Even before we learn to speak, we play. It’s how we begin to explore the world. Games exert a primal power over us; after we’re fed, clothed, and sheltered, we must entertain ourselves. Harness that power, and what might we create?
Culture in the information age has taken a sharp turn towards play. Corporations seeking creativity from their employees set them loose to toy around, and reap big rewards from the results. Video games have exploded into a new entertainment industry, extending play deeper and deeper into adulthood. Games have crept beyond our consoles, arenas and arcades to suffuse all our entertainments, becoming reality shows on television and alternate reality games everywhere else.

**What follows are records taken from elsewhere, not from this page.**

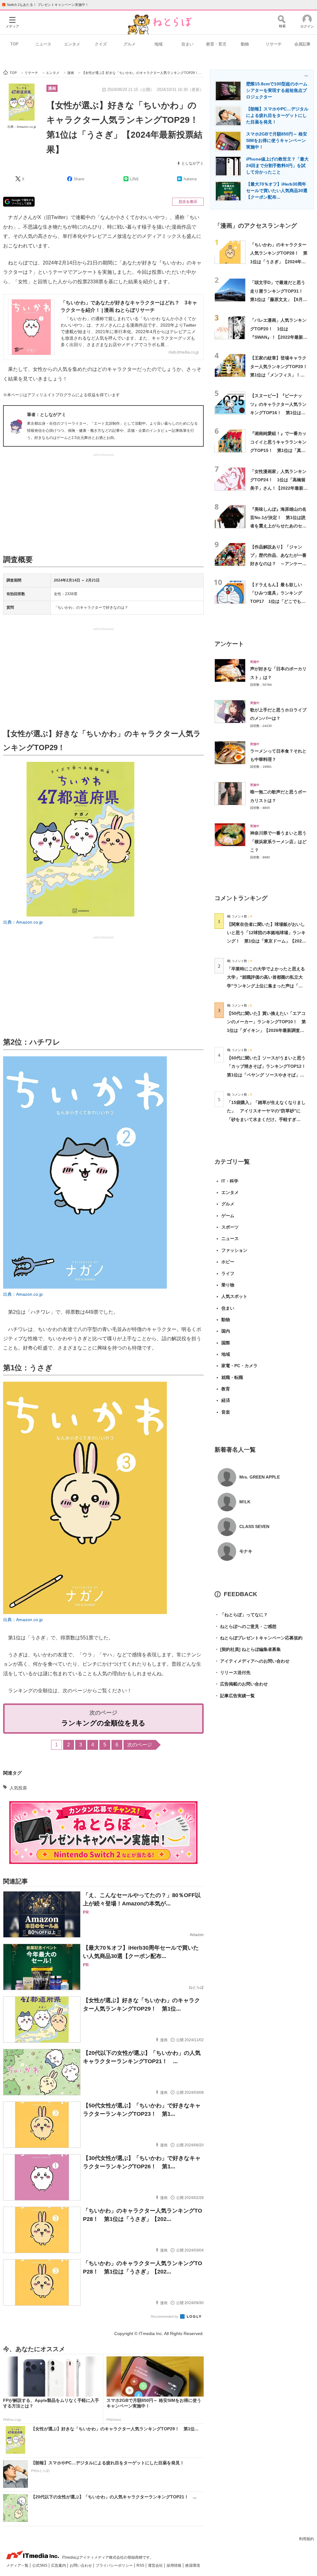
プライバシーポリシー (115, 2565)
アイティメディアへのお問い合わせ (252, 1661)
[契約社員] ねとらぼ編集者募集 (248, 1649)
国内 (225, 1331)
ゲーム (227, 1215)
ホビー (227, 1261)
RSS (141, 2565)
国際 (225, 1342)
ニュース (43, 44)
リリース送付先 (232, 1672)
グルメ (130, 44)
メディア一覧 (17, 2565)
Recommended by (165, 2316)
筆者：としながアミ (46, 414)
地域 (158, 44)
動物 (245, 44)
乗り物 (227, 1284)
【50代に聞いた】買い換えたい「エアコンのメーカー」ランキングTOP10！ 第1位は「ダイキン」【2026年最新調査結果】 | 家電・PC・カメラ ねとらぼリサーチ (266, 1030)
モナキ (245, 1551)
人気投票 (18, 1787)
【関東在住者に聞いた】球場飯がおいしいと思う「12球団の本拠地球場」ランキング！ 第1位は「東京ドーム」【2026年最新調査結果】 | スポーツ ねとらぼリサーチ (266, 941)
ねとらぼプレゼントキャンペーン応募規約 (258, 1637)
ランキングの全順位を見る (103, 1723)
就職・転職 (232, 1377)
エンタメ (72, 44)
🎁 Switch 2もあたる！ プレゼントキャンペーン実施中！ (45, 4)
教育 (225, 1388)
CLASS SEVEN (254, 1526)
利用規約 (306, 2539)
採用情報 (174, 2565)
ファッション (234, 1250)
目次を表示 (188, 202)
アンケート (229, 644)
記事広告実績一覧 (235, 1695)
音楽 (225, 1412)
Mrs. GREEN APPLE (259, 1477)
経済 (225, 1400)
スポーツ (230, 1227)
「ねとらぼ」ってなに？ (241, 1614)
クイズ (101, 44)
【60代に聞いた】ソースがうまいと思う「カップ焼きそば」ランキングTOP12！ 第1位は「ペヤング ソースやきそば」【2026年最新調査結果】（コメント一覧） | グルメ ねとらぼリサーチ (268, 1074)
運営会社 (156, 2565)
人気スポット (234, 1296)
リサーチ (274, 44)
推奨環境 (192, 2565)
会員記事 (302, 44)
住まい (187, 44)
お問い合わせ (81, 2565)
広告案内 (59, 2565)
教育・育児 (216, 44)
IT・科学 (229, 1181)
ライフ (227, 1273)
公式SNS (40, 2565)
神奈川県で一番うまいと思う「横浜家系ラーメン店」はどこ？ (278, 841)
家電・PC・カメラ (239, 1365)
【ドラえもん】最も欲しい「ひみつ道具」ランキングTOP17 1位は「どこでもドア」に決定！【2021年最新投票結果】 (279, 601)
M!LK (244, 1501)
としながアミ (192, 163)
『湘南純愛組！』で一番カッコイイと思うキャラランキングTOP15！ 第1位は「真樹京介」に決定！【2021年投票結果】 (279, 450)
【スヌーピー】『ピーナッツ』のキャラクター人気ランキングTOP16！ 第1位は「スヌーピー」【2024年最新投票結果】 (279, 412)
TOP (14, 44)
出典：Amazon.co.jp (21, 126)
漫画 (52, 88)
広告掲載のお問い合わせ (241, 1683)
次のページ (139, 1744)
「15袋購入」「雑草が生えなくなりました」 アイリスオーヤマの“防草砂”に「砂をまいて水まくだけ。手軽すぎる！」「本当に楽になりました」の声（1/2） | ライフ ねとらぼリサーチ (266, 1119)
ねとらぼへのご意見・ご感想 (245, 1626)
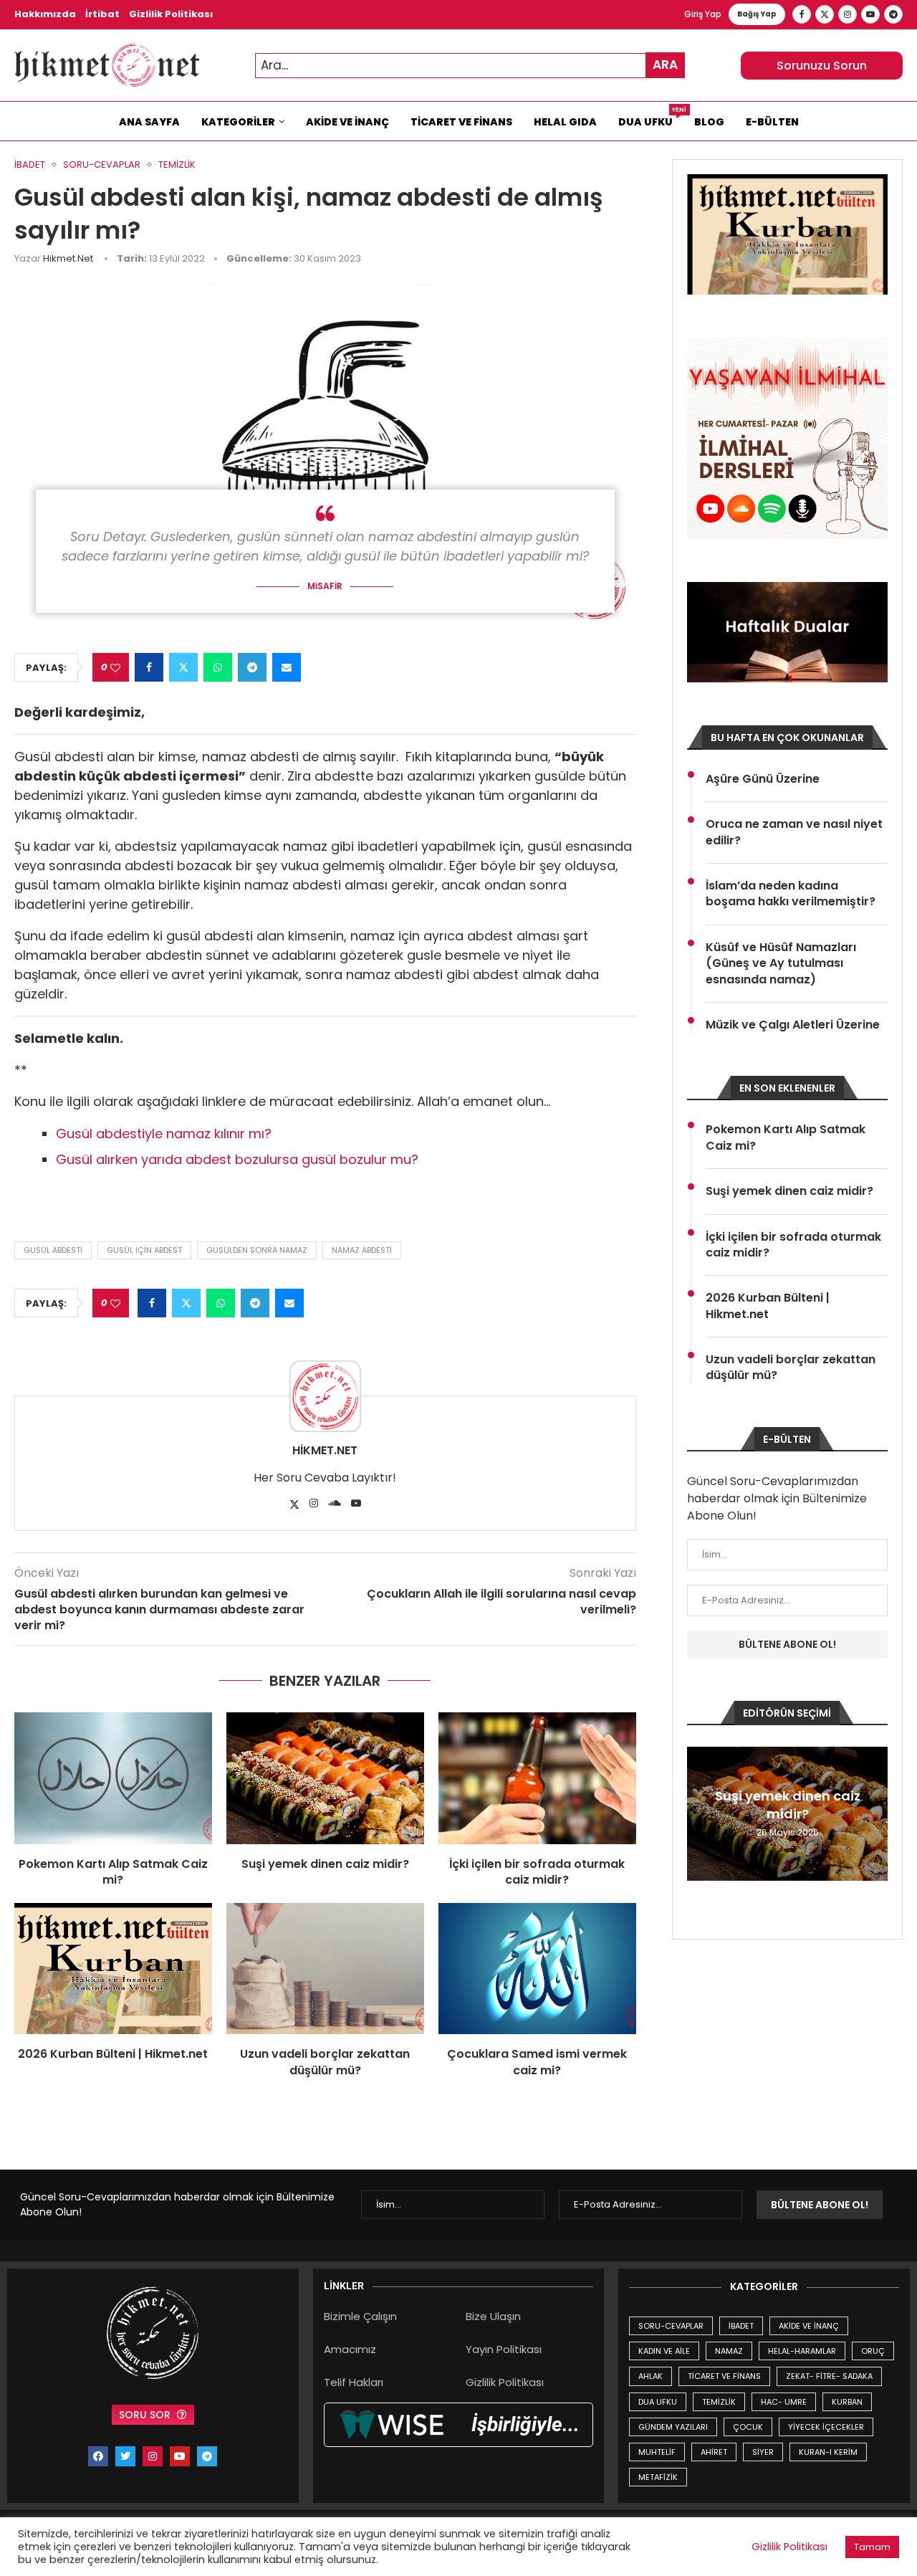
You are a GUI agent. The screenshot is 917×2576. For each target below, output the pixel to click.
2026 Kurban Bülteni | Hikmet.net (113, 2054)
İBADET (741, 2326)
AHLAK (650, 2376)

Students of play will not only learn to exploit these cultural forces, they’ll unlock the cheat codes for the games that underpin everything—language, politics, science, faith, art. They’ll figure out how to approach goals as game designers—how to engineer systems of rules, scores, simulations and wagers that can transform everything from tax preparation to house-cleaning into recreation. They’ll discover how to tap our innate affinity for play to improve education, our communities, and our quality of life.
Of course, play isn’t all serious. It’s ultimately about the pursuit of fun—figuring out the pleasure centers of our brains and hacking them for fun, profit, societal benefit, or all of the above. And it’s not just for kids anymore.